◆ What you need to do:
A word-for-word copy of the data, pictures excluded, is what this task asks for.

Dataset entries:
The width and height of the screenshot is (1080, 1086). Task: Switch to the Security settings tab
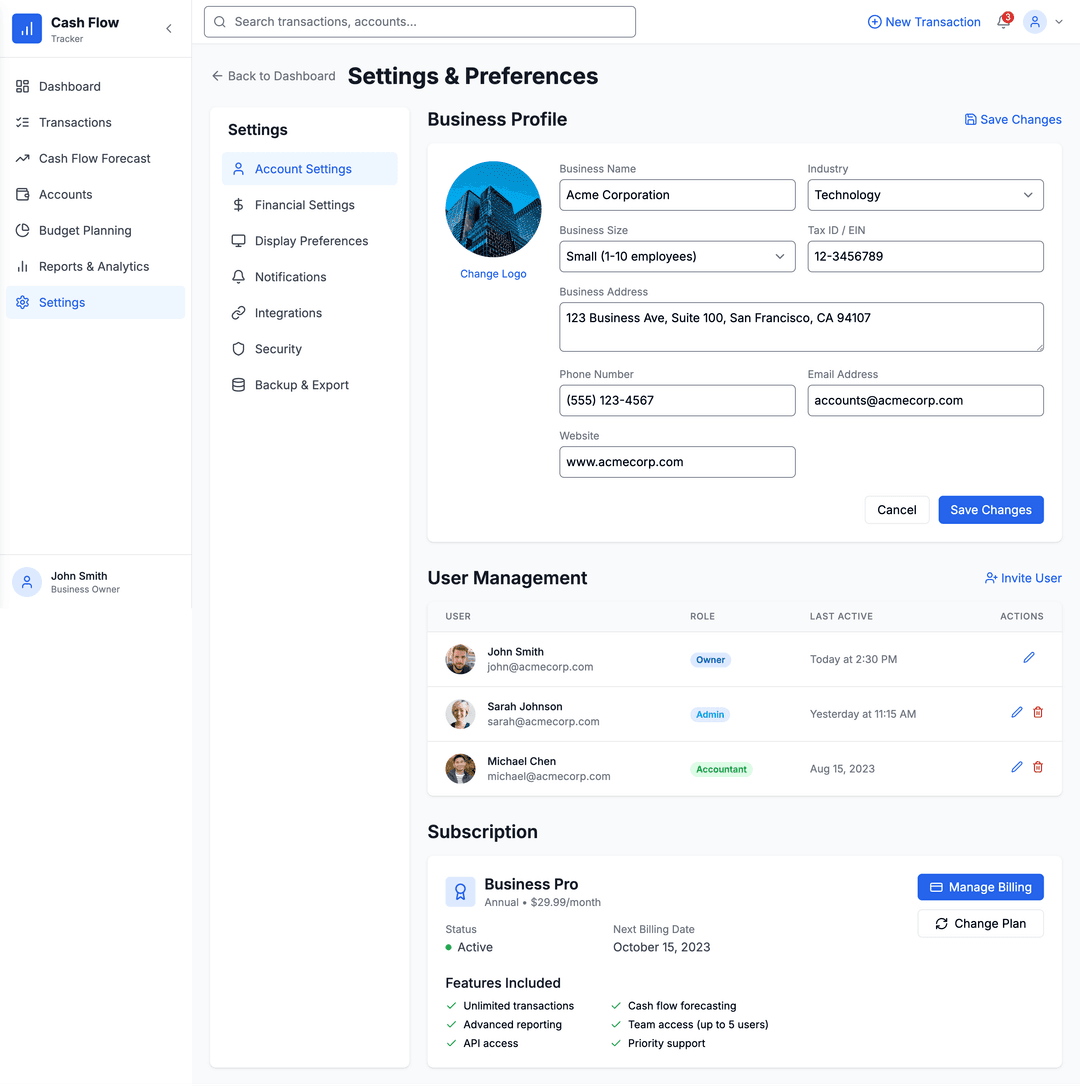[278, 349]
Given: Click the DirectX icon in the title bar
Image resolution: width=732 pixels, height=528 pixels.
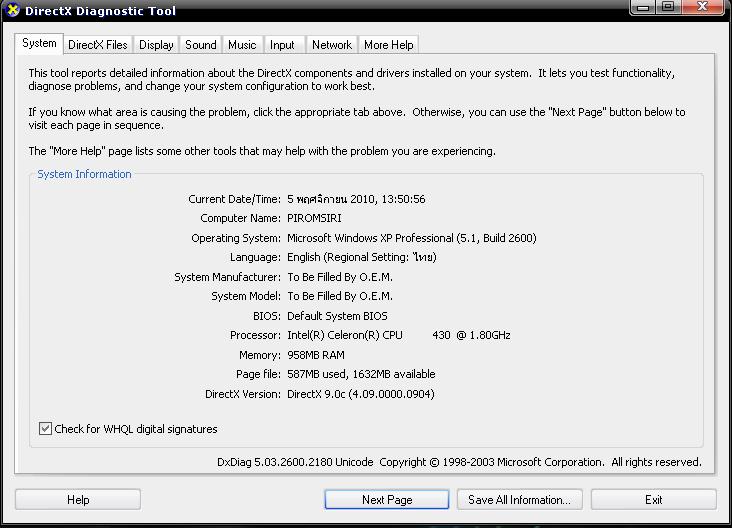Looking at the screenshot, I should (x=11, y=11).
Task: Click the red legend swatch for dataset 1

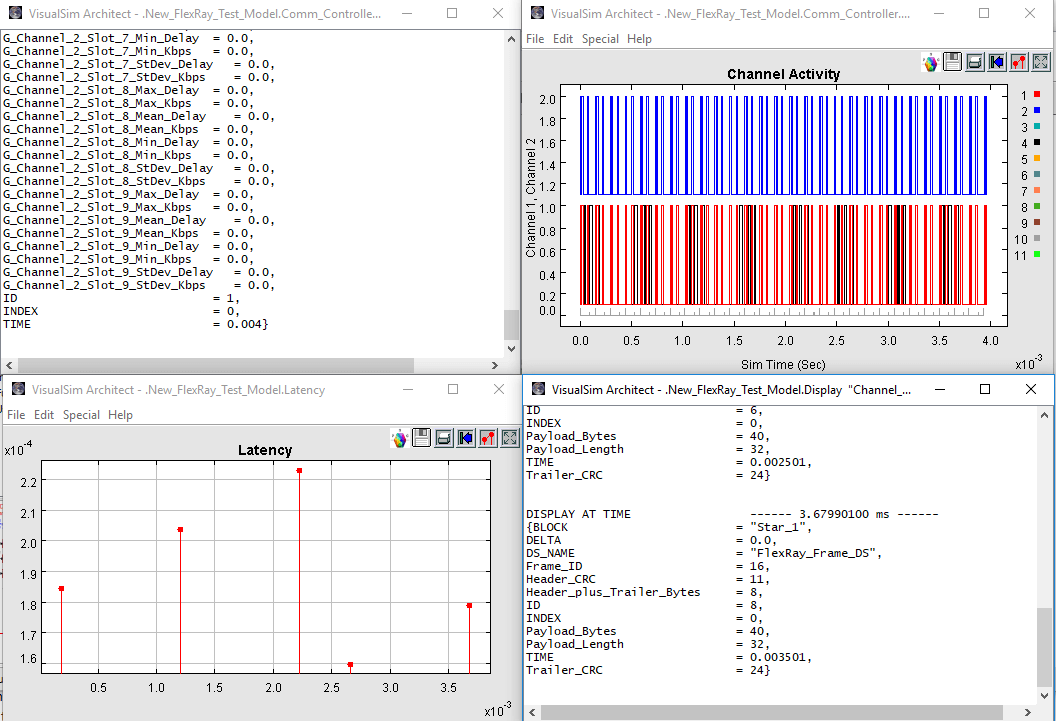Action: [x=1038, y=95]
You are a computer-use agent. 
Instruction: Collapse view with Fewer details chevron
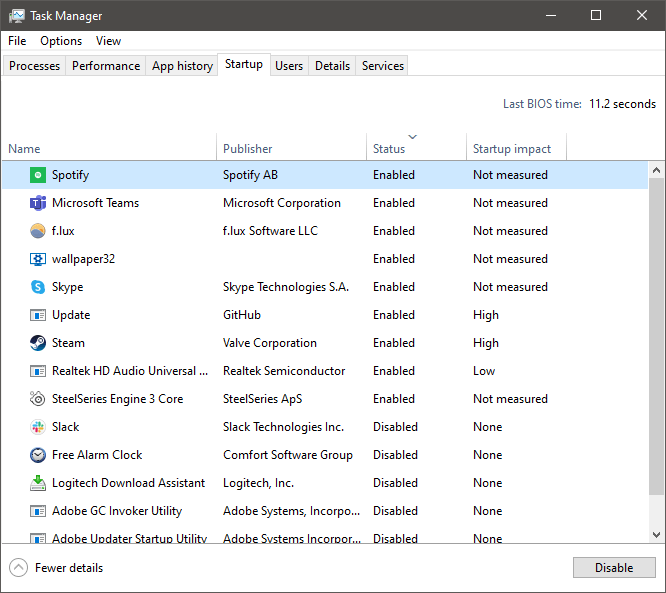(19, 568)
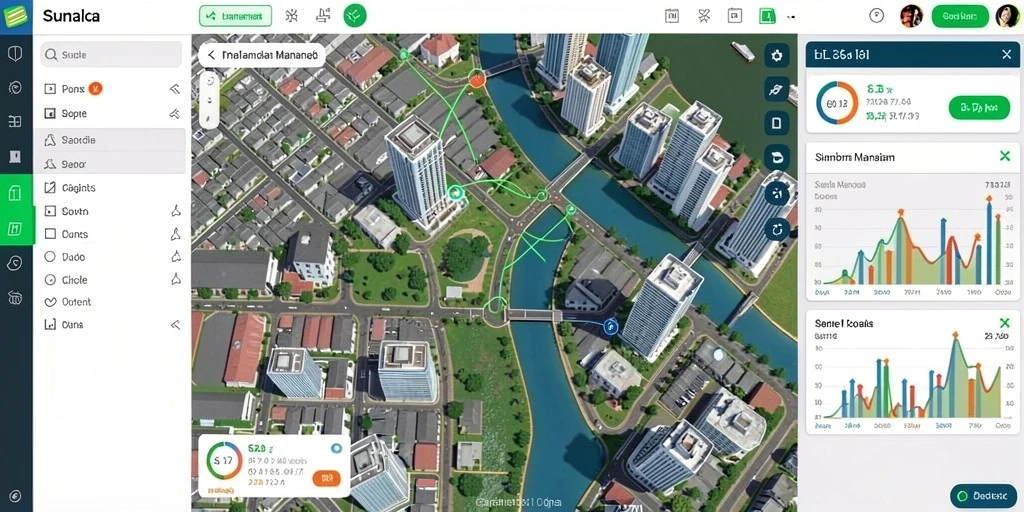Click the green button in summary card

click(979, 107)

◆ Answer for this exercise:
The width and height of the screenshot is (1080, 1086). Task: Switch to the Security settings tab
[278, 349]
Given: Click the DirectX icon in the title bar
Image resolution: width=732 pixels, height=528 pixels.
Looking at the screenshot, I should (x=11, y=11).
Task: Click the red legend swatch for dataset 1

Action: [x=1038, y=95]
You are a computer-use agent. 
Instruction: Collapse view with Fewer details chevron
(19, 568)
Click the green button in summary card

click(979, 107)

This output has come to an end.